■ Work order:
Your answer must be an exact copy of the listing below.
Records for this exercise: Begin
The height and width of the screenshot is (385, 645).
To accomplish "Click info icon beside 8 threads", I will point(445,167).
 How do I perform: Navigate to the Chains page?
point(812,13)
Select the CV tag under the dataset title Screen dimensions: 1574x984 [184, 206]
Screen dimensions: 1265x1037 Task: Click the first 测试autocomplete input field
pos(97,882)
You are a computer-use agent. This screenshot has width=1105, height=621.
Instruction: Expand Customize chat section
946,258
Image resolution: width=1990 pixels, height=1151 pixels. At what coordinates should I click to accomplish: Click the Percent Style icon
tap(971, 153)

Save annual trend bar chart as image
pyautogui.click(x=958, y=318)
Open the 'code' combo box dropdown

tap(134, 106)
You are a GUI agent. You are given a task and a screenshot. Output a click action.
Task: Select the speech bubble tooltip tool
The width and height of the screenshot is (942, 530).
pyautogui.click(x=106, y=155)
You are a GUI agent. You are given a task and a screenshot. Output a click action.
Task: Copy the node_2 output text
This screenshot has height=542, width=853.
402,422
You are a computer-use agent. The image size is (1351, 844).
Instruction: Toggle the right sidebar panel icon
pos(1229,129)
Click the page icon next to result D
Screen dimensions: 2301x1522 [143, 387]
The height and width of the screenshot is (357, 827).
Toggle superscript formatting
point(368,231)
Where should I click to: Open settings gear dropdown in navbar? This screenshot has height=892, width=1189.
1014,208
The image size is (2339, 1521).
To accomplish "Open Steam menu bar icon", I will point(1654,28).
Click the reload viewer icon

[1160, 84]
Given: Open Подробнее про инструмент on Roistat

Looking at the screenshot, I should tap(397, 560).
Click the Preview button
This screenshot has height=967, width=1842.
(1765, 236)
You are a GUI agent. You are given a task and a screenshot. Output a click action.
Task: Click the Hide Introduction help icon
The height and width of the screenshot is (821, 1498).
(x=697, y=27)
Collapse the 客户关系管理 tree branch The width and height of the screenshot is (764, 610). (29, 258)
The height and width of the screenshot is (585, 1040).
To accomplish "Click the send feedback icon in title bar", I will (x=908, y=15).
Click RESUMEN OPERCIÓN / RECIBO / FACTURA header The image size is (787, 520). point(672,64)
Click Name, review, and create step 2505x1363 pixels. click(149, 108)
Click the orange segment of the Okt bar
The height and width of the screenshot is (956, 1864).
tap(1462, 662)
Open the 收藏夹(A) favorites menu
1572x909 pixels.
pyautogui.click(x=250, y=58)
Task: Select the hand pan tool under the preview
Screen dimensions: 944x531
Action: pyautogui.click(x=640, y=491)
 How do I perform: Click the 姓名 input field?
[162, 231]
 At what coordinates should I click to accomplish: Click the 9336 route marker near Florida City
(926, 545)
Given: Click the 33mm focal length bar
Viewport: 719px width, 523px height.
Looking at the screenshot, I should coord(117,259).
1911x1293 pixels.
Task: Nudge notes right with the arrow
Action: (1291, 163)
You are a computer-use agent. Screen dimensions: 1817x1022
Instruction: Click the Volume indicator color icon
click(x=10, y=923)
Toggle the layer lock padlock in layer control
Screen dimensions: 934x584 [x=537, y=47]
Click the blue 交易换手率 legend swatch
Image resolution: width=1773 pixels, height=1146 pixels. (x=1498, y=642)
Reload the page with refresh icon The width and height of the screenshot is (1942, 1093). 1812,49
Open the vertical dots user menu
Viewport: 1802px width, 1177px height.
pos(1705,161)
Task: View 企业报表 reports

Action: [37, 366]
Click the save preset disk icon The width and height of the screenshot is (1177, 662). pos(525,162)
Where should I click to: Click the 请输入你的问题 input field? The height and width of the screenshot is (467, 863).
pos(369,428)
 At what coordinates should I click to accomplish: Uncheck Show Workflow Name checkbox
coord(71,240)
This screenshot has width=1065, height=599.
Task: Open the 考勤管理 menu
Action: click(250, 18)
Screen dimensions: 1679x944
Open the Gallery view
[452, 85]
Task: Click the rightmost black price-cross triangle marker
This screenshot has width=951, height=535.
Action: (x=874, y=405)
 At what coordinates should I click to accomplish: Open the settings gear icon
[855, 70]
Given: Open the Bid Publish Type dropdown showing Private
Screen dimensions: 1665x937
Records for this exercise: End
■ Response:
The height and width of the screenshot is (385, 645).
To accomplish "Click info icon beside 8 threads", I will point(445,167).
 How do I perform: Navigate to the Chains page?
point(812,13)
Select the CV tag under the dataset title Screen dimensions: 1574x984 [184, 206]
Screen dimensions: 1265x1037 Task: Click the first 测试autocomplete input field
pos(97,882)
You are a computer-use agent. This screenshot has width=1105, height=621.
Instruction: Expand Customize chat section
946,258
Image resolution: width=1990 pixels, height=1151 pixels. At what coordinates should I click to accomplish: Click the Percent Style icon
tap(971, 153)

Save annual trend bar chart as image
pyautogui.click(x=958, y=318)
Open the 'code' combo box dropdown

tap(134, 106)
You are a GUI agent. You are given a task and a screenshot. Output a click action.
Task: Select the speech bubble tooltip tool
The width and height of the screenshot is (942, 530).
pyautogui.click(x=106, y=155)
You are a GUI agent. You are given a task and a screenshot. Output a click action.
Task: Copy the node_2 output text
This screenshot has height=542, width=853.
402,422
You are a computer-use agent. The image size is (1351, 844).
Instruction: Toggle the right sidebar panel icon
pos(1229,129)
Click the page icon next to result D
Screen dimensions: 2301x1522 [143, 387]
The height and width of the screenshot is (357, 827).
Toggle superscript formatting
point(368,231)
Where should I click to: Open settings gear dropdown in navbar? This screenshot has height=892, width=1189.
1014,208
The image size is (2339, 1521).
To accomplish "Open Steam menu bar icon", I will point(1654,28).
Click the reload viewer icon

[1160, 84]
Given: Open Подробнее про инструмент on Roistat

Looking at the screenshot, I should tap(397, 560).
Click the Preview button
This screenshot has height=967, width=1842.
(1765, 236)
You are a GUI agent. You are given a task and a screenshot. Output a click action.
Task: Click the Hide Introduction help icon
The height and width of the screenshot is (821, 1498).
(x=697, y=27)
Collapse the 客户关系管理 tree branch The width and height of the screenshot is (764, 610). (29, 258)
The height and width of the screenshot is (585, 1040).
To accomplish "Click the send feedback icon in title bar", I will (x=908, y=15).
Click RESUMEN OPERCIÓN / RECIBO / FACTURA header The image size is (787, 520). point(672,64)
Click Name, review, and create step 2505x1363 pixels. click(149, 108)
Click the orange segment of the Okt bar
The height and width of the screenshot is (956, 1864).
tap(1462, 662)
Open the 收藏夹(A) favorites menu
1572x909 pixels.
pyautogui.click(x=250, y=58)
Task: Select the hand pan tool under the preview
Screen dimensions: 944x531
Action: pyautogui.click(x=640, y=491)
 How do I perform: Click the 姓名 input field?
[162, 231]
 At what coordinates should I click to accomplish: Click the 9336 route marker near Florida City
(926, 545)
Given: Click the 33mm focal length bar
Viewport: 719px width, 523px height.
Looking at the screenshot, I should coord(117,259).
1911x1293 pixels.
Task: Nudge notes right with the arrow
Action: (1291, 163)
You are a computer-use agent. Screen dimensions: 1817x1022
Instruction: Click the Volume indicator color icon
click(x=10, y=923)
Toggle the layer lock padlock in layer control
Screen dimensions: 934x584 [x=537, y=47]
Click the blue 交易换手率 legend swatch
Image resolution: width=1773 pixels, height=1146 pixels. (x=1498, y=642)
Reload the page with refresh icon The width and height of the screenshot is (1942, 1093). 1812,49
Open the vertical dots user menu
Viewport: 1802px width, 1177px height.
pos(1705,161)
Task: View 企业报表 reports

Action: [37, 366]
Click the save preset disk icon The width and height of the screenshot is (1177, 662). pos(525,162)
Where should I click to: Click the 请输入你的问题 input field? The height and width of the screenshot is (467, 863).
pos(369,428)
 At what coordinates should I click to accomplish: Uncheck Show Workflow Name checkbox
coord(71,240)
This screenshot has width=1065, height=599.
Task: Open the 考勤管理 menu
Action: click(250, 18)
Screen dimensions: 1679x944
Open the Gallery view
[452, 85]
Task: Click the rightmost black price-cross triangle marker
This screenshot has width=951, height=535.
Action: (x=874, y=405)
 At what coordinates should I click to accomplish: Open the settings gear icon
[855, 70]
Given: Open the Bid Publish Type dropdown showing Private
Screen dimensions: 1665x937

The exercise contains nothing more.